Exploration multi-étages pour robots terrestres via un graphe atteignable incrémental et des priors structurels
Des chercheurs ont publié sur arXiv (réf. 2605.23350) un framework d'exploration autonome multi-étages pour robots terrestres, baptisé "incremental reachable graph". Le problème adressé est concret : les cartes 2D et 2.5D classiques, qui constituent la base de la quasi-totalité des systèmes SLAM embarqués aujourd'hui, sont incapables de représenter des surfaces traversables superposées comme les escaliers, les rampes ou les paliers intermédiaires. La méthode propose de construire un graphe clairsemé sur les surfaces d'appui atteignables, avec des éléments "tentatives" permettant de maintenir une connectivité plausible même en conditions d'observation sparse. Pour franchir un étage inexploré, le système projette des "task-zone priors" depuis le niveau déjà cartographié afin d'initialiser un graphe hypothétique sur l'étage cible, puis le réconcilie progressivement avec les observations réelles. Un planificateur hiérarchique raisonne ensuite conjointement sur les structures confirmées et hypothétiques pour guider l'exploration globale. Les expériences rapportées combinent simulation et validation embarquée en conditions réelles, avec des gains mesurés en efficacité d'exploration et en complétude de cartographie face aux baselines évaluées.

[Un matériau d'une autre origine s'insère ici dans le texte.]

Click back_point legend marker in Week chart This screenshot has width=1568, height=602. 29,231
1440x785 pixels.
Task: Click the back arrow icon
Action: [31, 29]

L'enjeu industriel est direct pour les intégrateurs d'AMR (Autonomous Mobile Robots) opérant dans des environnements multi-niveaux : entrepôts à mezzanines, hôpitaux, usines avec niveaux de production distincts. La majorité des flottes commerciales actuelles, y compris celles de MiR, Locus Robotics ou Exotec, restent confinées à un seul niveau ou nécessitent une cartographie manuelle de chaque étage. Un système capable d'auto-explorer et de transférer des connaissances topologiques entre niveaux réduirait significativement le coût de déploiement initial. La contribution théorique clé est la notion de graphe hypothétique initialisé par prior structurel, qui évite le problème classique de l'exploration "à l'aveugle" d'un étage inconnu.
Cette problématique de navigation multi-étages est étudiée depuis une dizaine d'années, notamment via les cartes d'élévation 2.5D et les volumes OctoMap 3D, mais ces approches peinent à produire des frontières d'exploration exploitables dans des environnements cloisonnés. Le preprint ne mentionne pas d'affiliation institutionnelle explicite dans l'abstract disponible, ni de plateforme robotique précise utilisée pour les tests réels. Il s'agit à ce stade d'un résultat de recherche, pas d'un système commercialisé ou en pilote industriel. La prochaine étape naturelle serait une validation à plus grande échelle sur des plateformes comme Spot (Boston Dynamics) ou des robots à roues avec capacité de franchissement d'escaliers, un segment encore émergent sur lequel des acteurs comme ANYbotics ou Ascento positionnent leurs offres.
Impact indirect : la problématique adressée concerne des opérateurs AMR comme Exotec dont les flottes restent aujourd'hui confinées à un seul niveau, mais le travail reste un preprint sans affiliation ou partenariat européen identifié.